Correct way to implement an AudioUnit rendering function?
Correct way to implement an AudioUnit rendering function?
- Subject: Correct way to implement an AudioUnit rendering function?
- From: "Stephen F. Booth" <email@hidden>
- Date: Fri, 27 Oct 2006 14:53:00 -0700
Hi all,
I am working on an audio player application and I've run into some
buffering/threading issues that I can't quite figure out. I'm at my
wit's end so I figured I could ask here for some help and clarification.
I've implemented an AudioPlayer class that uses the default output AU
to play audio; the audio's source is a file on disk in some format
not natively supported by Core Audio. I use a custom render function
which is a thin wrapper around the player's current stream, an
instance of a StreamDecoder subclass that provides PCM data. While
playback works, I am able to cause audible artifacts simply by
launching an application or performing another task. I don't
understand why this is happening, likely due to my ignorance of the
way AudioUnits (in this case the output unit) work internally. I've
read as much as I can find on the topic and still have a few
questions. The playback logic, In pseudo-Objective C looks like:
MyRender()

• Listed entries:
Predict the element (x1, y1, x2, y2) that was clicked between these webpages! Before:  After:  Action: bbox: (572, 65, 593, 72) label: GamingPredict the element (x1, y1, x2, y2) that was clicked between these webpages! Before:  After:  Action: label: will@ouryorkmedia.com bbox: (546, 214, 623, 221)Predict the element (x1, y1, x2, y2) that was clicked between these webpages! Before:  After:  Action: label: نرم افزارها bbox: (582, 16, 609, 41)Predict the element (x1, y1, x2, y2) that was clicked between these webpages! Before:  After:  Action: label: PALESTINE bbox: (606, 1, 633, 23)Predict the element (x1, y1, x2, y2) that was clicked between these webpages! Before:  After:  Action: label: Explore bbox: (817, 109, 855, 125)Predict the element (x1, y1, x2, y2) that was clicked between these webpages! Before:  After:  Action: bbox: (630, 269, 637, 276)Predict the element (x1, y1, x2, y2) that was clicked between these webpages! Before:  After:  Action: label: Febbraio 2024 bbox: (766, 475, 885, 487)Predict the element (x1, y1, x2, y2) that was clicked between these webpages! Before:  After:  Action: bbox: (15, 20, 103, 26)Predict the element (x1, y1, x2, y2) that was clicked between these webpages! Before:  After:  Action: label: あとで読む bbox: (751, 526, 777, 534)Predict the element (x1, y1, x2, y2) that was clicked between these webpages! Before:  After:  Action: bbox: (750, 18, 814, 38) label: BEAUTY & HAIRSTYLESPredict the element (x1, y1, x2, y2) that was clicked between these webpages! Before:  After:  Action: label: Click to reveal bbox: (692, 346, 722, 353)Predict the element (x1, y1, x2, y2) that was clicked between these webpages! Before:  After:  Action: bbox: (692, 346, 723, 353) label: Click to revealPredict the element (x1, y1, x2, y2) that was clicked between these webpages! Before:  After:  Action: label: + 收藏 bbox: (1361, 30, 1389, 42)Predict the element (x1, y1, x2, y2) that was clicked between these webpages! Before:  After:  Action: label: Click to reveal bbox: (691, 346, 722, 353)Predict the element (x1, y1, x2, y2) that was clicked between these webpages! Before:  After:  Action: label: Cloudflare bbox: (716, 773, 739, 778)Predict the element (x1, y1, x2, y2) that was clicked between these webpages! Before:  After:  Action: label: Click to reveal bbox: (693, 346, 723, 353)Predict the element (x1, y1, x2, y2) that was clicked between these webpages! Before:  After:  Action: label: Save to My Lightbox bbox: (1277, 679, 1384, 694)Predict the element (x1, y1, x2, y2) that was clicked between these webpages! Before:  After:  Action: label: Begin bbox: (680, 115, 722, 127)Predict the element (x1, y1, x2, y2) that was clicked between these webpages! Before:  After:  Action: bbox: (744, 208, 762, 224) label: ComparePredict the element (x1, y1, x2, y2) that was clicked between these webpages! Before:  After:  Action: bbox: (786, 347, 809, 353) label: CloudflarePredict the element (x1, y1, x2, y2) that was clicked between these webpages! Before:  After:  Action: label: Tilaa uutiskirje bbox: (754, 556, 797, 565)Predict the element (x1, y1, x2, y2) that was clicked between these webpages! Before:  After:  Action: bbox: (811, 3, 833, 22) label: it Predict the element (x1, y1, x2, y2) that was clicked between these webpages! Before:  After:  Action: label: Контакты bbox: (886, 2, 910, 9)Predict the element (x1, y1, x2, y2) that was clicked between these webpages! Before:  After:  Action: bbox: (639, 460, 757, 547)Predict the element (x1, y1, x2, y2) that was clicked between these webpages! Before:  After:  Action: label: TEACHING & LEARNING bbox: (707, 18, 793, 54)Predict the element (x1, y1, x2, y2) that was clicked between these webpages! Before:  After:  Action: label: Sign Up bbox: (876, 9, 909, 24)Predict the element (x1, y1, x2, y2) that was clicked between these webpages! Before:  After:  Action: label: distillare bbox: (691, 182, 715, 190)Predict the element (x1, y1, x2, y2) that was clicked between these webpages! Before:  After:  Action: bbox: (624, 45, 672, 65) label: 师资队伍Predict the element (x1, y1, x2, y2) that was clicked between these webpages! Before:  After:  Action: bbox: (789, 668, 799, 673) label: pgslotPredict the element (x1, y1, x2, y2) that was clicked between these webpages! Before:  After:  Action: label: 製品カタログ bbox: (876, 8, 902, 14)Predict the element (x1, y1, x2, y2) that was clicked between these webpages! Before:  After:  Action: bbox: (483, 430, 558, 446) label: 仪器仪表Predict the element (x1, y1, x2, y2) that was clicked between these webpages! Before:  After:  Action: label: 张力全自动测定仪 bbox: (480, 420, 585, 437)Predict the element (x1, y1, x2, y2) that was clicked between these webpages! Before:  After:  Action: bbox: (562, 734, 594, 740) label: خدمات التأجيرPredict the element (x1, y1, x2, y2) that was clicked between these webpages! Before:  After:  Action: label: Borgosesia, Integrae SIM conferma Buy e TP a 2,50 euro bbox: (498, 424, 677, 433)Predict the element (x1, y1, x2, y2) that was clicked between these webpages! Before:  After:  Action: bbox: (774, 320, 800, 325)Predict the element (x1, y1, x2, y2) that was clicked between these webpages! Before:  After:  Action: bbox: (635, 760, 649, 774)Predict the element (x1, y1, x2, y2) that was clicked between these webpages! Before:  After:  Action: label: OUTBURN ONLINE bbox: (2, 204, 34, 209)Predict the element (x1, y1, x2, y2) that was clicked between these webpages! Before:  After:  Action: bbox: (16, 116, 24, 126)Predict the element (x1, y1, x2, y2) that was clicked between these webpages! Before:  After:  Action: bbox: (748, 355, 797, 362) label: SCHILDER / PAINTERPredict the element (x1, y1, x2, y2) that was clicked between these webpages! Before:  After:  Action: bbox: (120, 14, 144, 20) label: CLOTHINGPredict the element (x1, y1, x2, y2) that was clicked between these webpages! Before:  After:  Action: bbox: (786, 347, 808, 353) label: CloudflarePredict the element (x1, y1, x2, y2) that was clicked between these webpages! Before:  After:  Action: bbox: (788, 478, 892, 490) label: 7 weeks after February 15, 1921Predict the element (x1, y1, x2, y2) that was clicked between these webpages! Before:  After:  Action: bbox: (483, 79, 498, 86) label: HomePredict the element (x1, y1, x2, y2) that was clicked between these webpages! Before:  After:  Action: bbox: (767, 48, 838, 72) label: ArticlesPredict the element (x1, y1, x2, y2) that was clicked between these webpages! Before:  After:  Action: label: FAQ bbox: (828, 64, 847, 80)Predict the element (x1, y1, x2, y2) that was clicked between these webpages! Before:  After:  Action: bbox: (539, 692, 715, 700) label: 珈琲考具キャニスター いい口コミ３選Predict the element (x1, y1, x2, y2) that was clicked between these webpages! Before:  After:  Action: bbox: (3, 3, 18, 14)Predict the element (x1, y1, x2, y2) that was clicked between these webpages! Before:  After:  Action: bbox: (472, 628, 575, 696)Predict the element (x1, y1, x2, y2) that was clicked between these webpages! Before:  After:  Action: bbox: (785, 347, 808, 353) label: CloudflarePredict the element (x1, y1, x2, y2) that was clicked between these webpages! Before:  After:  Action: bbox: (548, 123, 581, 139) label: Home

• Goal of the exercise: Pick up the mailing-list post about implementing an AudioUnit rendering function right after its last line, "MyRender()". The listing has nothing to do with the post above it.

• Exercise result:
=========
player = (AudioPlayer *)inRefCon;
[[player streamDecoder] readAudio:...];
StreamDecoder::readAudio()
=======================
[conditionLock lockWhenCondition:hasData];
... fill the requested buffer with audio from our internal buffer...
[conditionLock unlockWithCondition:(either hasData or needsData
depending on how much remains in the buffer)
StreamDecoder::fillBuffer (a separate thread that fills in the
decoder's buffer as needed)
===================
[conditionLock lockWhenCondition:needsData];
... read data from the file and convert to PCM, placing in the
internal buffer
[conditionLock unlockWithCondition:hasData];
This approach seems to me that it should work, but it doesn't! I
assume there is some sort of of negative interaction occurring
between the AudioUnit thread that calls MyRender() and subsequently
readAudio(), and the thread that is performing the reads from disk.
Have I missed something obvious in my logic?
The following are some things I'm unclear on:
What type of buffering do output audio units perform internally?
Does one need to have a certain amount of audio ready to go in a
buffer when MyRender() is called, or is buffering performed
internally in the AU so that it is acceptable to hit the disk every
time MyRender() is called?
Would it make more sense to write an AudioCodec along with another
subclass of AudioFile and use the AUFilePlayer API? Obviously I am
duplicating some effort by not using the AUFilePlayer, but I don't
need all the horsepower it brings. It is markedly simpler to
implement a render callback than an AudioCodec and an AudioFile
subclass.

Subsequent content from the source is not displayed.